DATASET EXTRACT
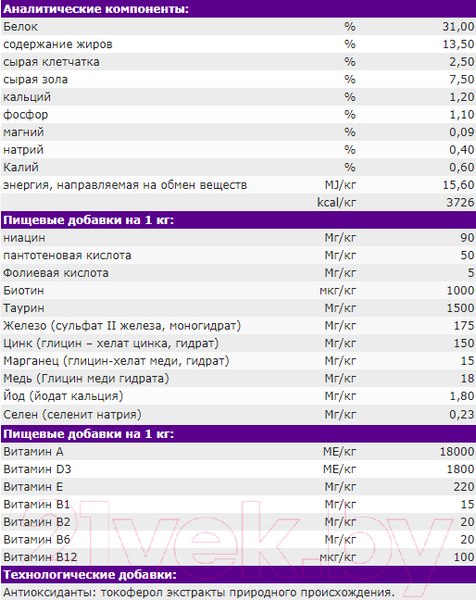Select the Витамин A value 18000
Screen dimensions: 476x600
[x=457, y=452]
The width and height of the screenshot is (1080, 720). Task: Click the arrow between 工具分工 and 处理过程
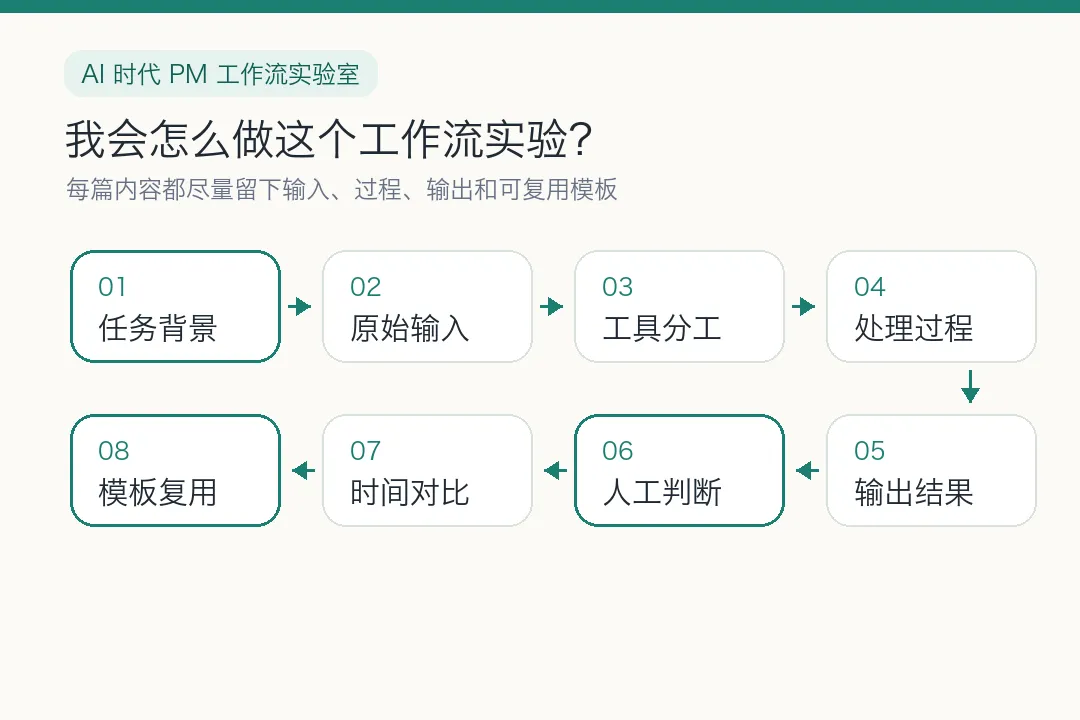[x=804, y=306]
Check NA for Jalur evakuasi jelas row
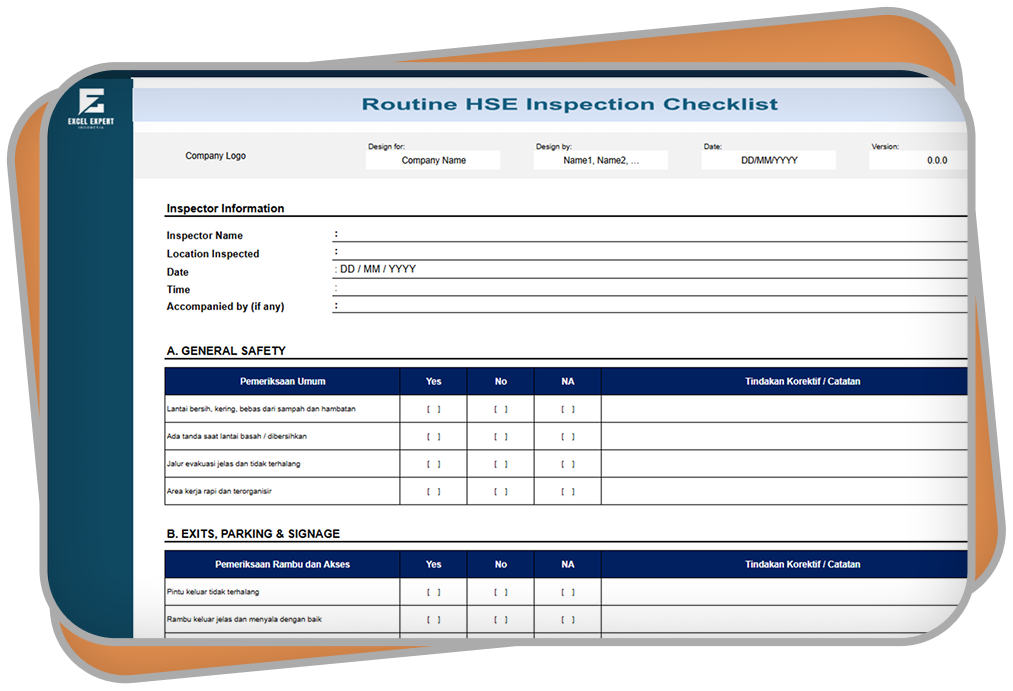The image size is (1013, 691). tap(568, 464)
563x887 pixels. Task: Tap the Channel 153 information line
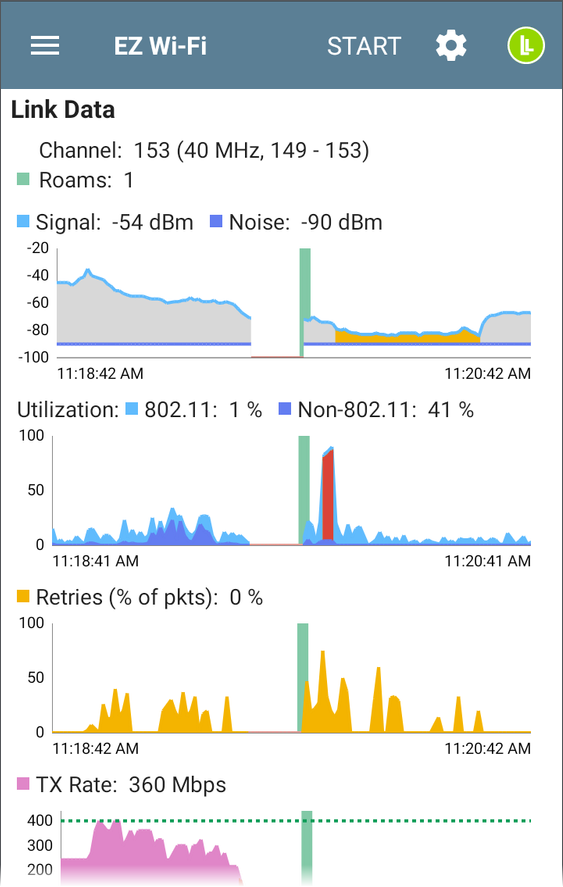pyautogui.click(x=204, y=150)
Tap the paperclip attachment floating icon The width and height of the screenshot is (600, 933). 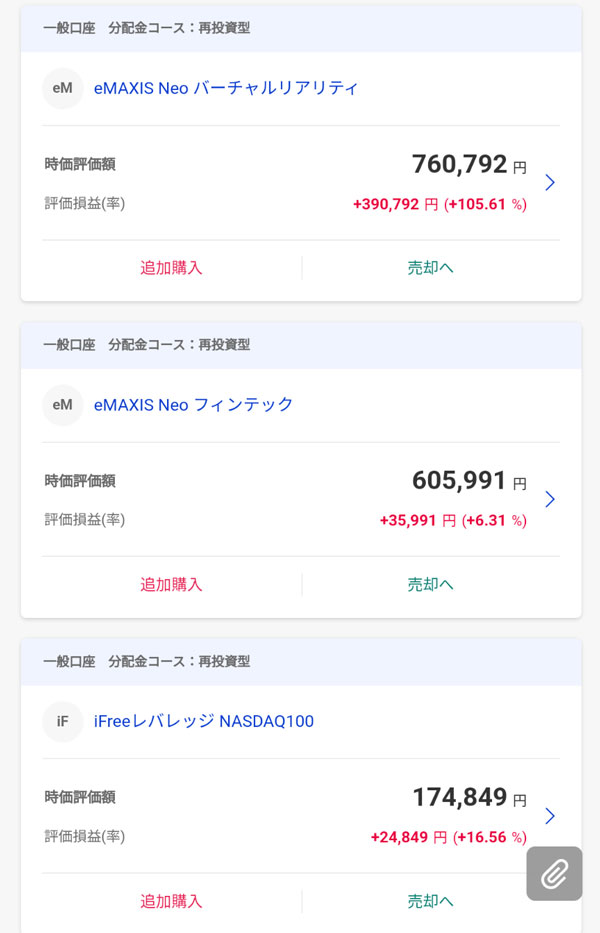coord(554,873)
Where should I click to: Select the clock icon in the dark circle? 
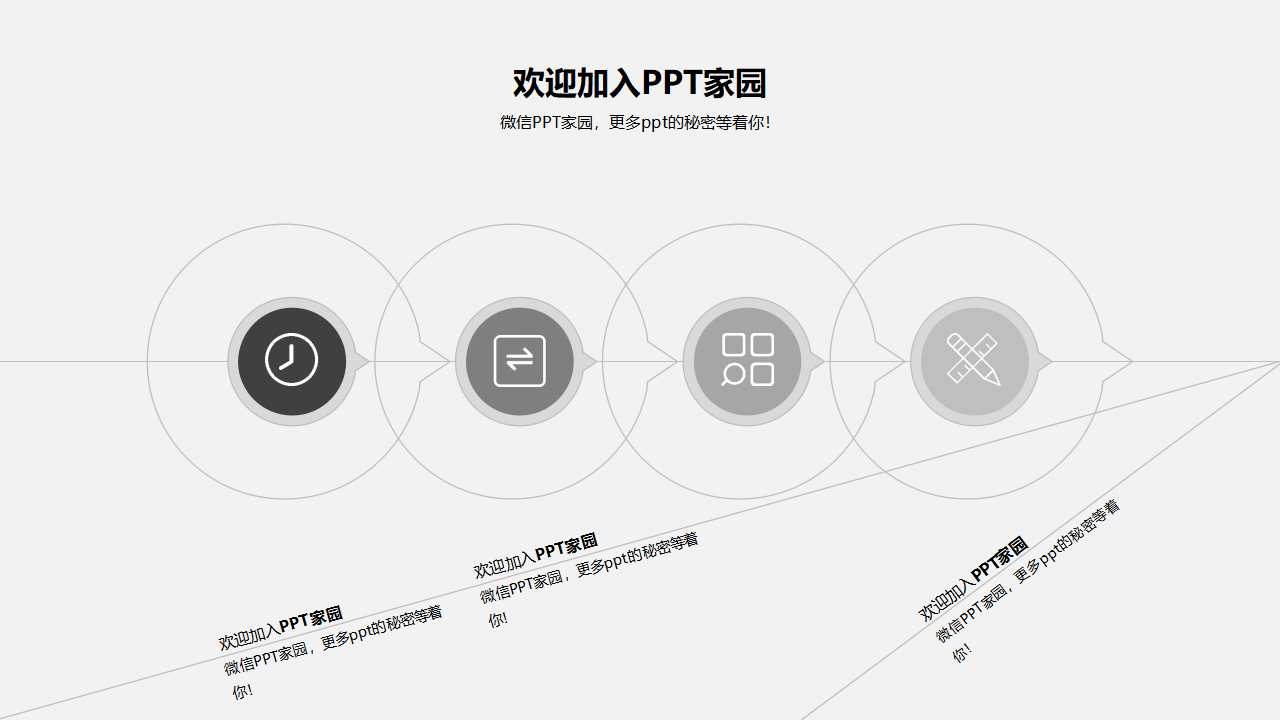[289, 361]

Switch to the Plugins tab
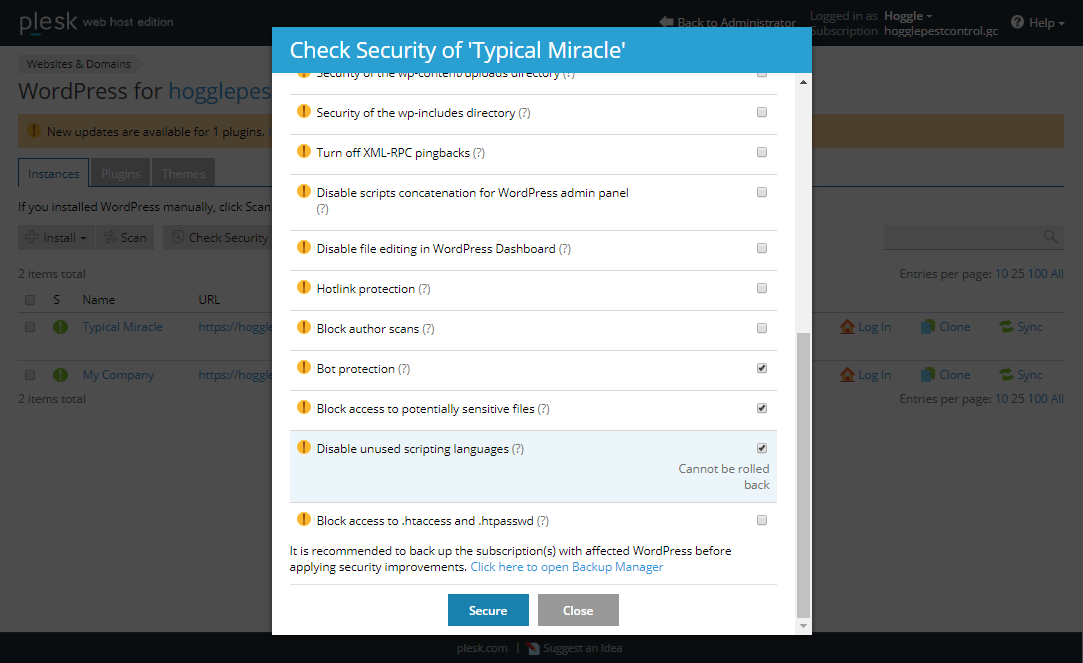121,173
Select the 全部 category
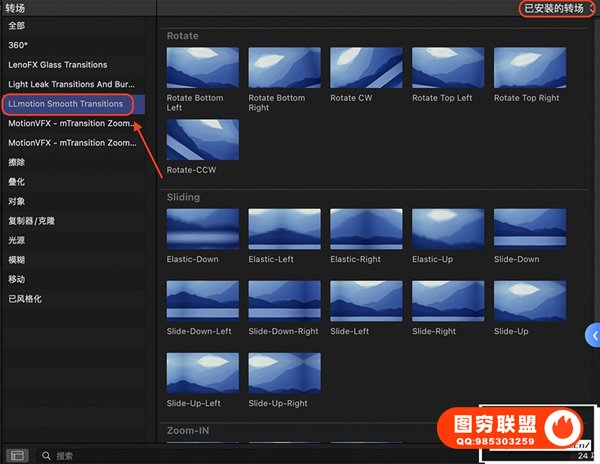Image resolution: width=600 pixels, height=464 pixels. [x=17, y=26]
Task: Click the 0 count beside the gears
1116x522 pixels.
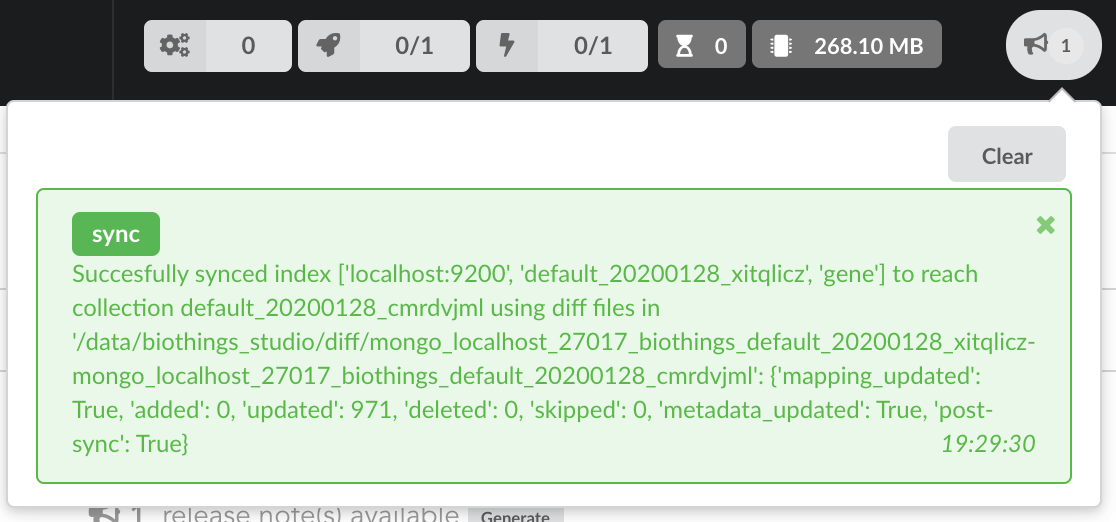Action: click(x=248, y=46)

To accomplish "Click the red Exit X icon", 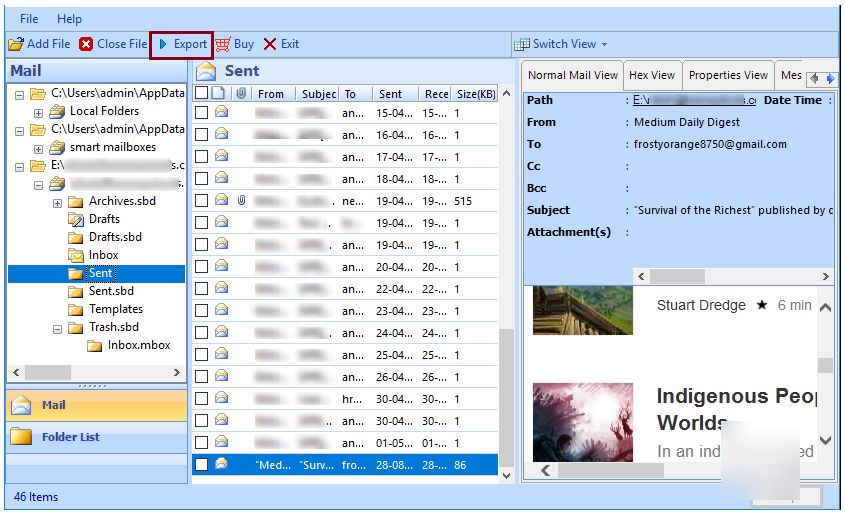I will click(270, 44).
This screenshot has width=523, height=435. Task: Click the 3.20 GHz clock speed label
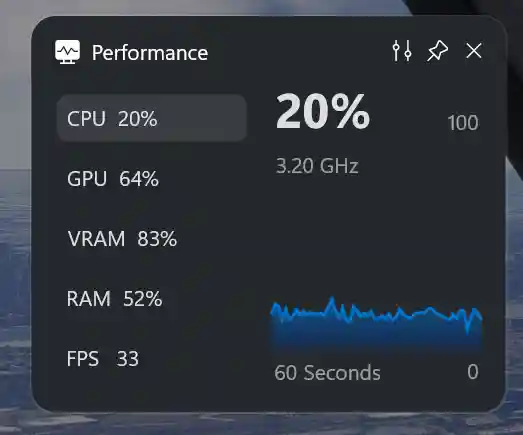pos(317,165)
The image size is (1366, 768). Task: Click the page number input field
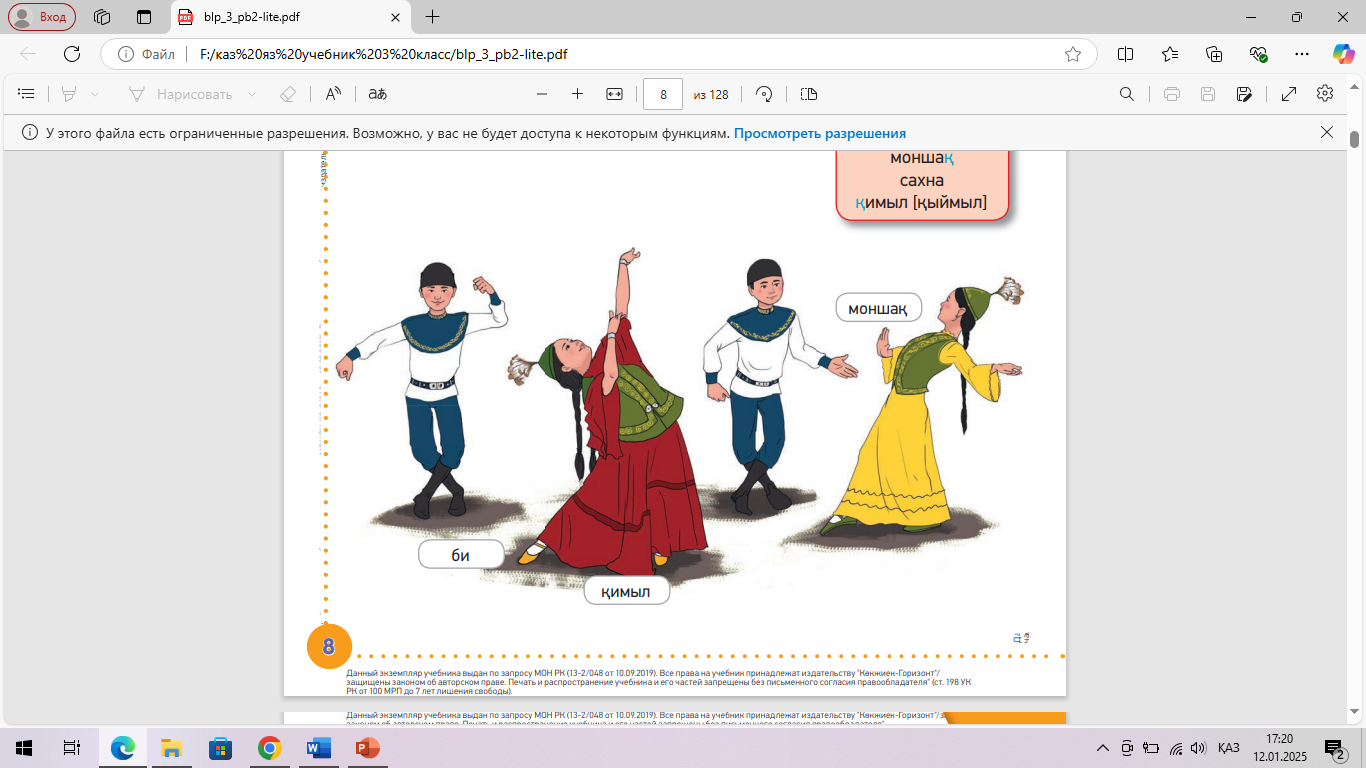[663, 94]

INSTRUCTIONS TO FOLLOW
Set down word for word the lines above from the one with "Where should I" up to and including the one with "Task: Click the 0 count beside the gears". Omit every picture.

RESULT FOR THIS EXERCISE
Where should I click to: Select the clock icon in the dark circle? 
[289, 361]

Switch to the Plugins tab
121,173
Select the 全部 category
Image resolution: width=600 pixels, height=464 pixels. [x=17, y=26]
Task: Click the 0 count beside the gears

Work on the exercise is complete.